:: About this exercise ::
Scan the records below and report how many lines include the string "icon"; the number alone will do.

=== Begin Enclosure ===

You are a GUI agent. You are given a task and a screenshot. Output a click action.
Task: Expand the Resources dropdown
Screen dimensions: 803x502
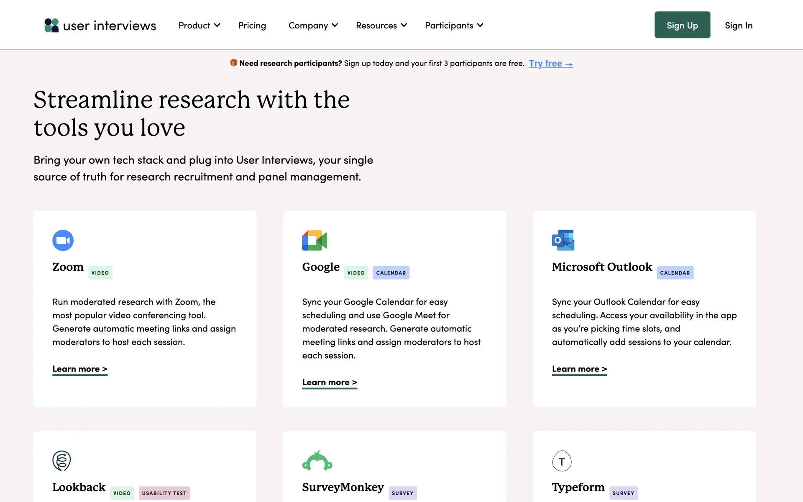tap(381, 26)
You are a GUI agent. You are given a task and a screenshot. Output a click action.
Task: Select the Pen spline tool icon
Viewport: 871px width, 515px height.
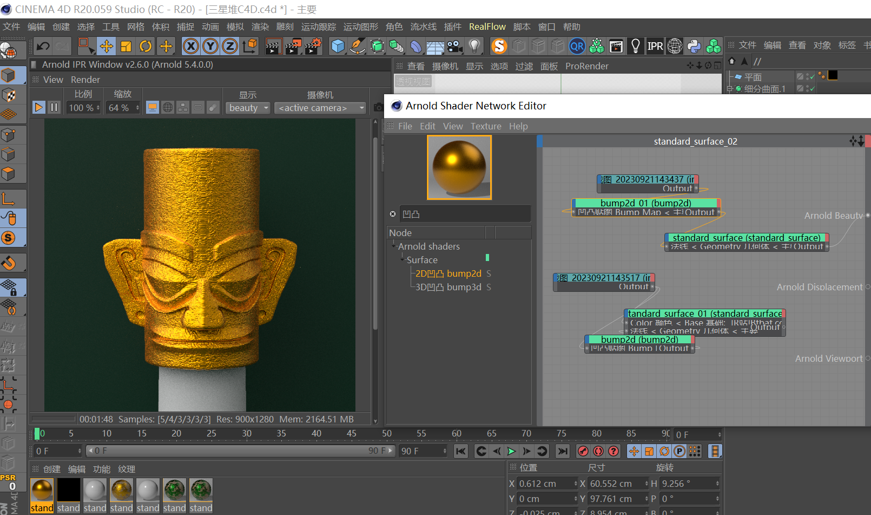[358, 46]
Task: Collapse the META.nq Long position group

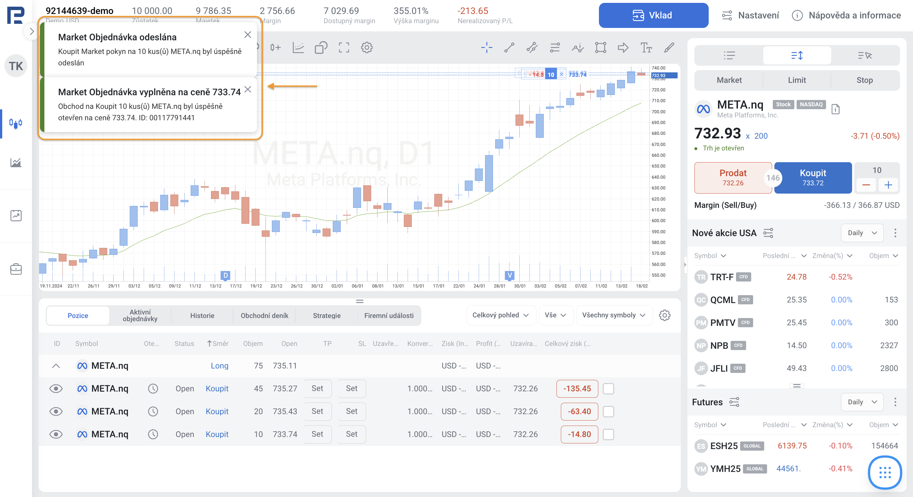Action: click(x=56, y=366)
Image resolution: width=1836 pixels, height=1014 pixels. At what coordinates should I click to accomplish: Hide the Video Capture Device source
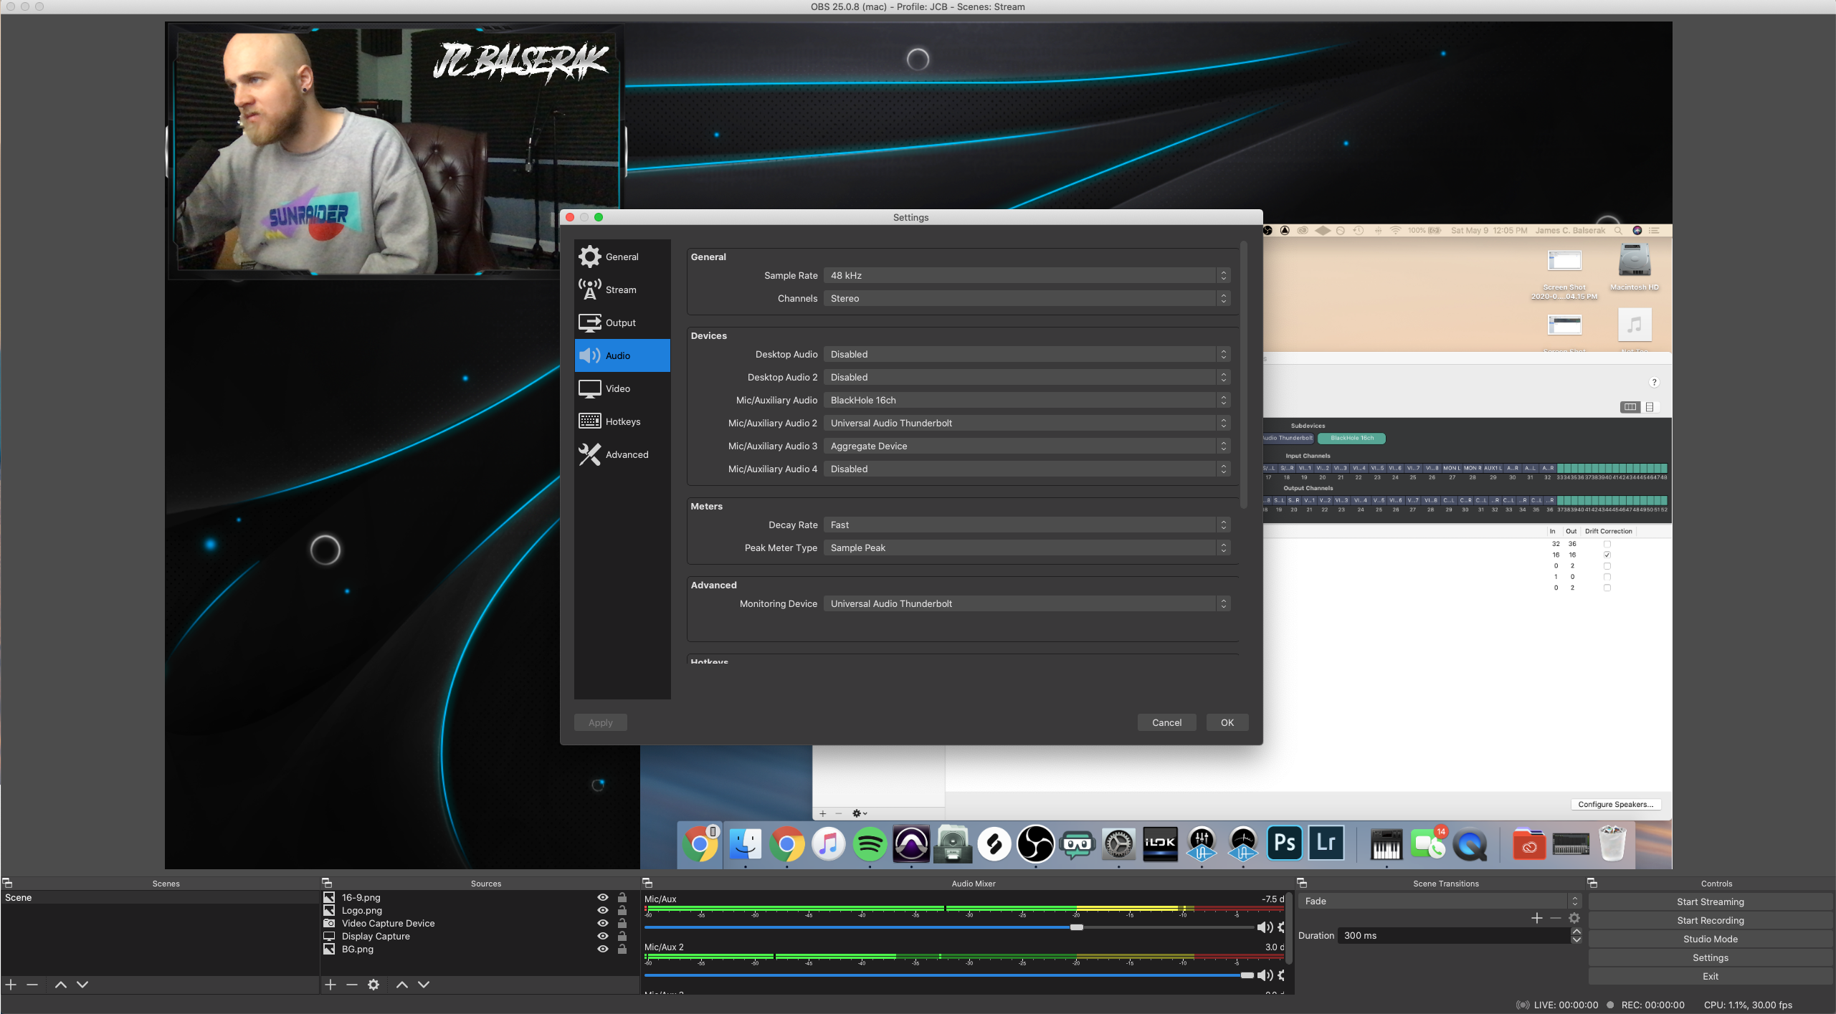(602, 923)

=== End Enclosure ===
=== Begin Enclosure ===

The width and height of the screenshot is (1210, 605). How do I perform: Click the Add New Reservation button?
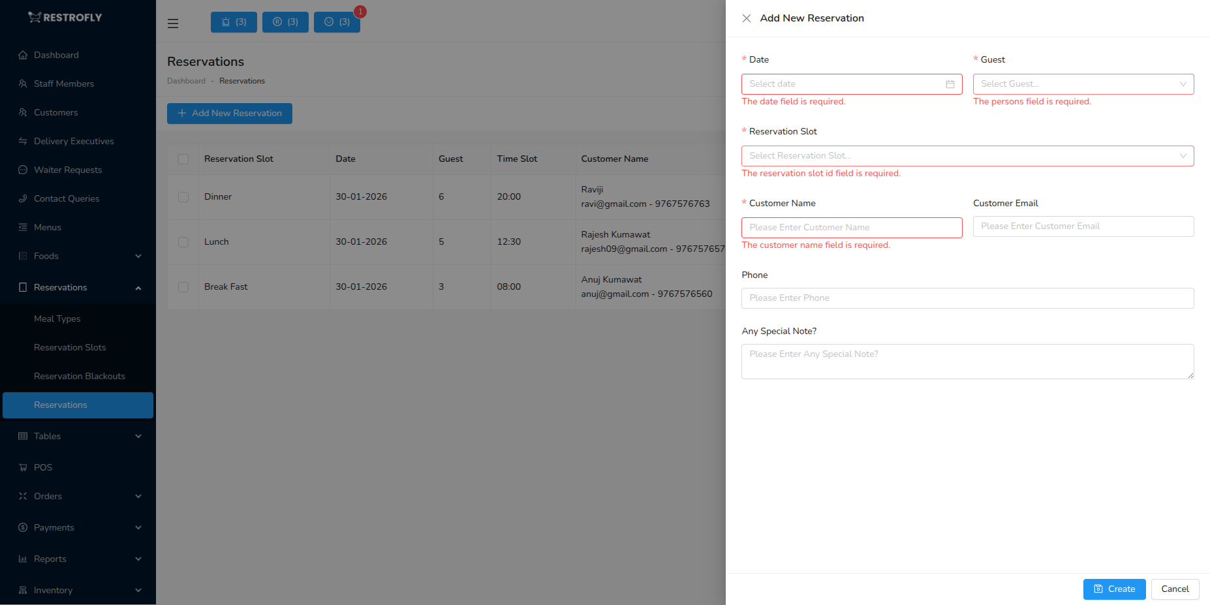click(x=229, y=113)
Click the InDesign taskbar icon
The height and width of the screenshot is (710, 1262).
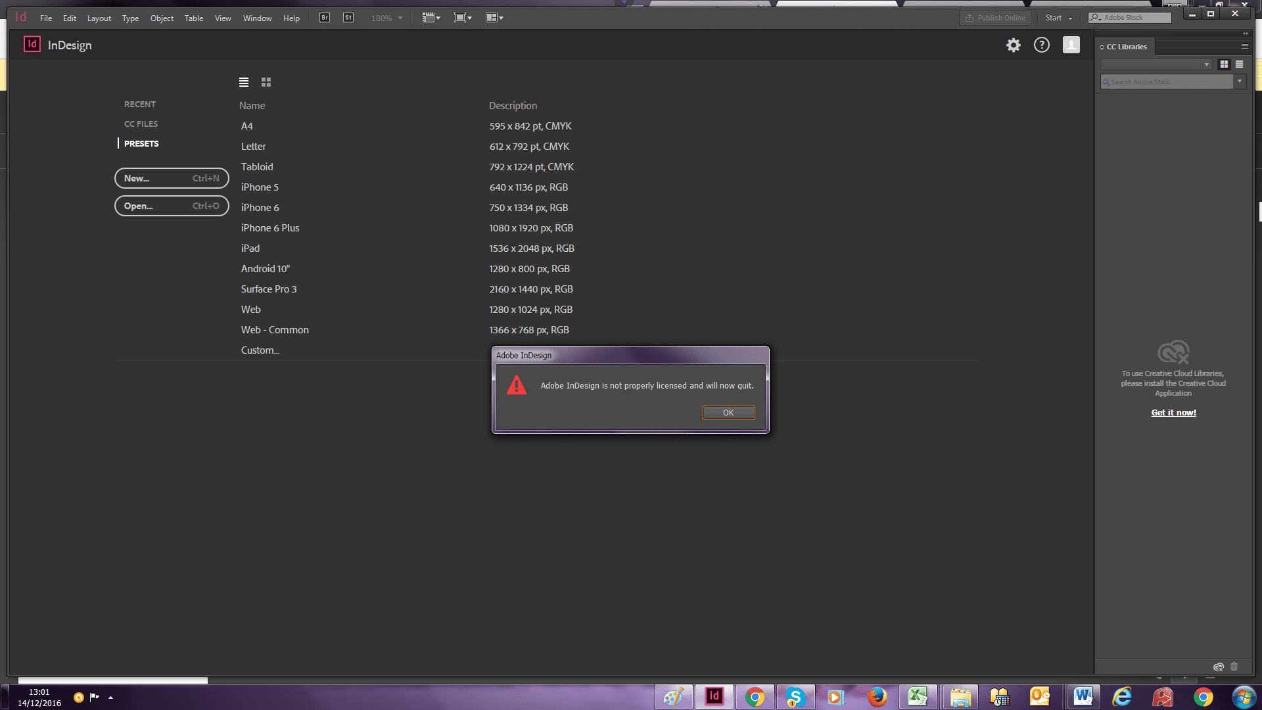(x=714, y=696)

=== End Enclosure ===

:: Worked solution ::
2